Employment law stories in the news – 07.11.2016 to 13.11.2016

redmans-blog-newsIn the latest of our series of posts on employment law stories in the news, we take a look at ten employment law stories that made headlines between 7 November and 13 November 2016

  1. Cordia catering staff to protest in row over jobs – Dozens of staff afraid of losing their jobs just before Christmas are to protest outside a city university. Around 70 staff employed by Cordia, an arms length Glasgow City Council firm, will gather outside Glasgow Caledonian University next week (The Glasgow Evening Times)
  2. Southern rail faces legal action over holiday strike pay – Southern railway is facing legal action over its decision to withhold holiday pay from workers involved in the conductors’ strike. The Rail, Maritime and Transport (RMT) union said lawyers had advised there was a case to challenge Southern (BBC)
  3. Apache lose appeal against HSE notice after North Sea vessel incident – A notice from the Health and Safety Executive (HSE) to North Sea operator Apache has been upheld by an Employment Tribunal after the firm tried to appeal the decision. The move comes after an employment tribunal was held earlier this year (Energy Voice)
  4. Chemical company fined £3mil after the release of toxic vapour cloud on two separate occasions – A chemical company was sentenced today after a worker was killed and one left with life changing injuries when they were overcome by a toxic vapour cloud. A little over sixteen months later there was another incident involving the same toxic chemical (HSE)
  5. Government refuses to guarantee workers’ rights after Brexit – The Government has cast yet more uncertainty over whether workers will lose key employment rights after Brexit – including rules that protect employees during the takeover of British firms by foreign companies (The Independent)

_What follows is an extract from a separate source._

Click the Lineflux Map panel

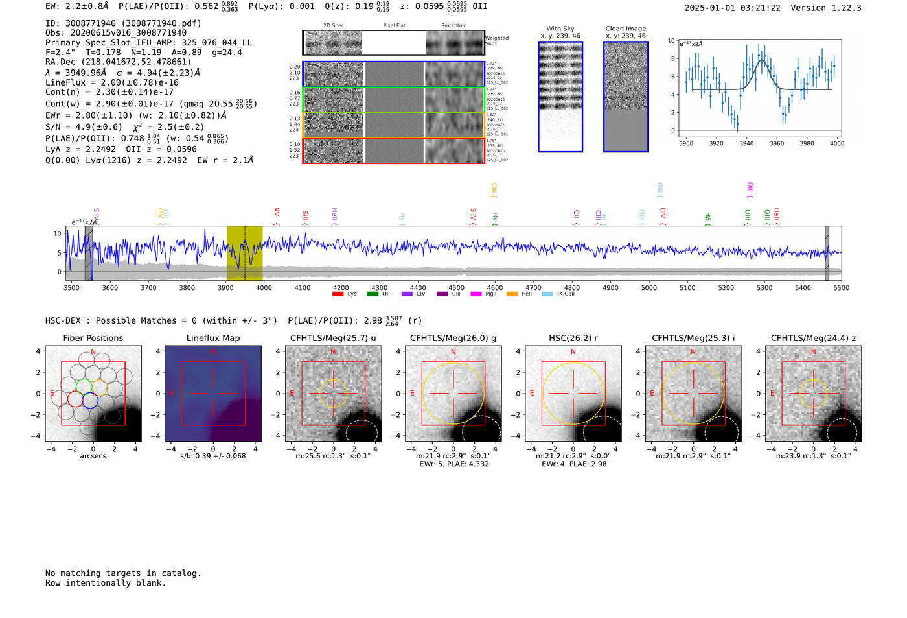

  6. ‘One-fifth of cancer patients face work discrimination’ – Almost one-fifth of people (18%) diagnosed with cancer face discrimination from employers or colleagues on return to work, research by the charity Macmillan suggests. The survey of 1,009 patients, all in work when diagnosed, indicated that 15% returned to work before feeling ready (BBC)
  7. MoJ unmoved by MPs’ damning verdict on court fee hikes – The Ministry of Justice shows no sign of backing down over court fee hikes, despite a damning verdict from an influential group of MPs. The Commons justice committee called in June for an overhaul of employment tribunal fees and the scrapping of this year’s increase in the divorce petition fee. The government initially stood firm on the necessity of the fees – and a full response to the committee now suggests that position has not changed (The Law Society Gazette)
  8. Employee dies after collapse of waste material covers him – A Kent-based waste and recycling company has been fined after an employee died when wasted material collapsed on top of him. Maidstone Crown Court heard how Neville Watson, aged 39 and a father of two, was working close to the pile of waste material after connecting a shredder to the loading shovel he was driving (HSE)
  9. Doubts cast on Theresa May’s pledge to protect workers’ rights post-Brexit – Theresa May’s commitment to protect workers’ rights after Brexit has come into question before a House of Commons debate on the impact leaving the EU will have on employment laws (The Guardian)
  10. Deliveroo riders seek to unionise and gain workers’ rights – A group of food takeaway couriers working for Deliveroo are taking legal steps in the UK to gain union recognition and workers’ rights. It comes after two drivers for Uber won a tribunal case in which they argued they were workers not contractors (BBC)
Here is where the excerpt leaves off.